[RECORD EXCERPTS]:
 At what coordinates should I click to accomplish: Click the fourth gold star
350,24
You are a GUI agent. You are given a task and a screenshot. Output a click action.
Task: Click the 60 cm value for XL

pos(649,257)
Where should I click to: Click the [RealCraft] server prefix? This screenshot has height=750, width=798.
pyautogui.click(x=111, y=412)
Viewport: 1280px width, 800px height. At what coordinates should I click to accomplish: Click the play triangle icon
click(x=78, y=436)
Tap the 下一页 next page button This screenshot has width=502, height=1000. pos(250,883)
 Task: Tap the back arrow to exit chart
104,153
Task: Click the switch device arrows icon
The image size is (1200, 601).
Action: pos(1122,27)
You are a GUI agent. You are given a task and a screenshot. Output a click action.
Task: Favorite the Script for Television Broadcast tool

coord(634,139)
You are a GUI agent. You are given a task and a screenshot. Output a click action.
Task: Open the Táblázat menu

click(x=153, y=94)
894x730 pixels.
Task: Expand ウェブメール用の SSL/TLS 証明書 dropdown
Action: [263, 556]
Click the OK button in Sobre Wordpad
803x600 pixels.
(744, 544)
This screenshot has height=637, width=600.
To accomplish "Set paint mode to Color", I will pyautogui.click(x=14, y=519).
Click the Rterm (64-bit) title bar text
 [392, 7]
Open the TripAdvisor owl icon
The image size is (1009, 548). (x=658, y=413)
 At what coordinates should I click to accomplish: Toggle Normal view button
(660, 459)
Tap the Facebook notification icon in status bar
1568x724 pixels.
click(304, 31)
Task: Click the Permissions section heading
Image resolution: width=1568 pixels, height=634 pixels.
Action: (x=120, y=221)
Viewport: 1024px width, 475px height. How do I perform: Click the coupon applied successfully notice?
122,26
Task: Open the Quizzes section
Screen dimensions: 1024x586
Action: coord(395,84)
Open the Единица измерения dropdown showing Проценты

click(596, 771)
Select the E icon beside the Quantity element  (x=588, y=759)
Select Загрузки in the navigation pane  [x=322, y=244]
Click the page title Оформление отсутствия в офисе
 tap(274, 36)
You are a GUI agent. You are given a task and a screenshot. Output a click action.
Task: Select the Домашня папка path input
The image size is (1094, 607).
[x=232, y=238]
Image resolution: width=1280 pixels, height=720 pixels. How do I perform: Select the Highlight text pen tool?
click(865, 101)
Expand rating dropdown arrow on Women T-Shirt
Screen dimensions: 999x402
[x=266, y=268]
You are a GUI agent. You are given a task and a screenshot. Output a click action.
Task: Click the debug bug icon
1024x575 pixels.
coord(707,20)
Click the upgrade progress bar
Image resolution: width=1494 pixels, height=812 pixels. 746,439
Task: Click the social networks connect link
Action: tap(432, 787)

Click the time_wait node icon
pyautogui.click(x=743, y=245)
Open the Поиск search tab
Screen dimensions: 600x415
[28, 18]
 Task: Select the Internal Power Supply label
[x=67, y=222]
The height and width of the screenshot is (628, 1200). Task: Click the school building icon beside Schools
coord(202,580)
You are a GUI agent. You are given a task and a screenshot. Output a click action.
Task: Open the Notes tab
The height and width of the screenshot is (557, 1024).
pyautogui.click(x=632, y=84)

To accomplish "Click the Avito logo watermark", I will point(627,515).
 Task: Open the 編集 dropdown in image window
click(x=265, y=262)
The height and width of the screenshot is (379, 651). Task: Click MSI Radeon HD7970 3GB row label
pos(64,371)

[WORK TASK]: Transcribe the listing above verbatim.

[REPLY]:
 At what coordinates should I click to accomplish: Click the fourth gold star
350,24
You are a GUI agent. You are given a task and a screenshot. Output a click action.
Task: Click the 60 cm value for XL

pos(649,257)
Where should I click to: Click the [RealCraft] server prefix? This screenshot has height=750, width=798.
pyautogui.click(x=111, y=412)
Viewport: 1280px width, 800px height. At what coordinates should I click to accomplish: Click the play triangle icon
click(x=78, y=436)
Tap the 下一页 next page button This screenshot has width=502, height=1000. pos(250,883)
 Task: Tap the back arrow to exit chart
104,153
Task: Click the switch device arrows icon
The image size is (1200, 601).
Action: pos(1122,27)
You are a GUI agent. You are given a task and a screenshot. Output a click action.
Task: Favorite the Script for Television Broadcast tool

coord(634,139)
You are a GUI agent. You are given a task and a screenshot. Output a click action.
Task: Open the Táblázat menu

click(x=153, y=94)
894x730 pixels.
Task: Expand ウェブメール用の SSL/TLS 証明書 dropdown
Action: [263, 556]
Click the OK button in Sobre Wordpad
803x600 pixels.
(744, 544)
This screenshot has height=637, width=600.
To accomplish "Set paint mode to Color", I will pyautogui.click(x=14, y=519).
Click the Rterm (64-bit) title bar text
 [392, 7]
Open the TripAdvisor owl icon
The image size is (1009, 548). (x=658, y=413)
 At what coordinates should I click to accomplish: Toggle Normal view button
(660, 459)
Tap the Facebook notification icon in status bar
1568x724 pixels.
click(304, 31)
Task: Click the Permissions section heading
Image resolution: width=1568 pixels, height=634 pixels.
Action: (x=120, y=221)
Viewport: 1024px width, 475px height. How do I perform: Click the coupon applied successfully notice?
122,26
Task: Open the Quizzes section
Screen dimensions: 1024x586
Action: coord(395,84)
Open the Единица измерения dropdown showing Проценты

click(596, 771)
Select the E icon beside the Quantity element  (x=588, y=759)
Select Загрузки in the navigation pane  [x=322, y=244]
Click the page title Оформление отсутствия в офисе
 tap(274, 36)
You are a GUI agent. You are given a task and a screenshot. Output a click action.
Task: Select the Домашня папка path input
The image size is (1094, 607).
[x=232, y=238]
Image resolution: width=1280 pixels, height=720 pixels. How do I perform: Select the Highlight text pen tool?
click(865, 101)
Expand rating dropdown arrow on Women T-Shirt
Screen dimensions: 999x402
[x=266, y=268]
You are a GUI agent. You are given a task and a screenshot. Output a click action.
Task: Click the debug bug icon
1024x575 pixels.
coord(707,20)
Click the upgrade progress bar
Image resolution: width=1494 pixels, height=812 pixels. 746,439
Task: Click the social networks connect link
Action: tap(432, 787)

Click the time_wait node icon
pyautogui.click(x=743, y=245)
Open the Поиск search tab
Screen dimensions: 600x415
[28, 18]
 Task: Select the Internal Power Supply label
[x=67, y=222]
The height and width of the screenshot is (628, 1200). Task: Click the school building icon beside Schools
coord(202,580)
You are a GUI agent. You are given a task and a screenshot. Output a click action.
Task: Open the Notes tab
The height and width of the screenshot is (557, 1024).
pyautogui.click(x=632, y=84)

To accomplish "Click the Avito logo watermark", I will point(627,515).
 Task: Open the 編集 dropdown in image window
click(x=265, y=262)
The height and width of the screenshot is (379, 651). Task: Click MSI Radeon HD7970 3GB row label
pos(64,371)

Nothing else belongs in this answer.